→ WHAT IS EXPECTED: Where the word "Expand" occurs in a line of the listing, please copy the line.
##### RECORDS SHOWN
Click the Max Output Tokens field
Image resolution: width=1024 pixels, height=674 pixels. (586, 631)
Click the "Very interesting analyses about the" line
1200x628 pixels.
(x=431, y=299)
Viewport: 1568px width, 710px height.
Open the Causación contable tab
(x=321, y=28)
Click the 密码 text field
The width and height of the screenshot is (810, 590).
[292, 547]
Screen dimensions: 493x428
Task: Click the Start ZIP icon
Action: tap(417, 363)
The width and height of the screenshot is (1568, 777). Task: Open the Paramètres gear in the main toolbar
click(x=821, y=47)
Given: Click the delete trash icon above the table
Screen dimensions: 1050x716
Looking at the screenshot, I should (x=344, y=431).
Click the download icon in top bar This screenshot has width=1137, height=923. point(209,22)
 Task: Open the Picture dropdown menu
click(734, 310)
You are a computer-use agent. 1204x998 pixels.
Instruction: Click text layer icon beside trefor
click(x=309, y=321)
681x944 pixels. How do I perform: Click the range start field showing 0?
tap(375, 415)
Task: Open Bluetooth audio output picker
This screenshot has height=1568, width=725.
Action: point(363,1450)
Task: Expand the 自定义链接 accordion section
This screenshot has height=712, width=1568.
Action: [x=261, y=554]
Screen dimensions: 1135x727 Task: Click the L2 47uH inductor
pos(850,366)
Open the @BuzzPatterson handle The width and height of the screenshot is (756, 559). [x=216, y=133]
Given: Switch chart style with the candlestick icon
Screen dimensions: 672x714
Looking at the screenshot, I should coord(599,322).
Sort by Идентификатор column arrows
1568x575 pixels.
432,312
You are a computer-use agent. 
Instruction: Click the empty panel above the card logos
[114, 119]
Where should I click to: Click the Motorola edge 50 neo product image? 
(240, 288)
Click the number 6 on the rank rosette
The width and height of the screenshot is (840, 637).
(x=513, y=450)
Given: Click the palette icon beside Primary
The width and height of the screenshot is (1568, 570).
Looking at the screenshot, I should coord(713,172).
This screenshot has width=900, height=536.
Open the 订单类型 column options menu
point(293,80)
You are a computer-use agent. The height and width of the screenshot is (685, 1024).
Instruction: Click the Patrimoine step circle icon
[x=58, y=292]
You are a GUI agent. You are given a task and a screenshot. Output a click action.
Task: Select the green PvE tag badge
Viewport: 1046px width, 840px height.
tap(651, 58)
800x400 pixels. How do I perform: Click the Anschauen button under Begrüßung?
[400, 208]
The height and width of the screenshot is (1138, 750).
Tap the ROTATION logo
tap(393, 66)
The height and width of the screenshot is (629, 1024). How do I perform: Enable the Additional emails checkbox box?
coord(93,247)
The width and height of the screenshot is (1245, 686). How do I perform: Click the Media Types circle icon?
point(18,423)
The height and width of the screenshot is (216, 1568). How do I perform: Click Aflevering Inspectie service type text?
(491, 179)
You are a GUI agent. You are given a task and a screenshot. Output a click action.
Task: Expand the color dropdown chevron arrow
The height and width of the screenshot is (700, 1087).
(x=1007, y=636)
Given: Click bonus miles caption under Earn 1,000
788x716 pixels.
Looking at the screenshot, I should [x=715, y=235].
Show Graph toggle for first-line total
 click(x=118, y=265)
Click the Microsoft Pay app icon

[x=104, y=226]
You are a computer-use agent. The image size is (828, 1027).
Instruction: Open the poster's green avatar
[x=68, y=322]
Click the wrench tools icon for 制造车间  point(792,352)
##########
→ WRITTEN RESPONSE:
Task: Expand the 自定义链接 accordion section
Task: Expand the color dropdown chevron arrow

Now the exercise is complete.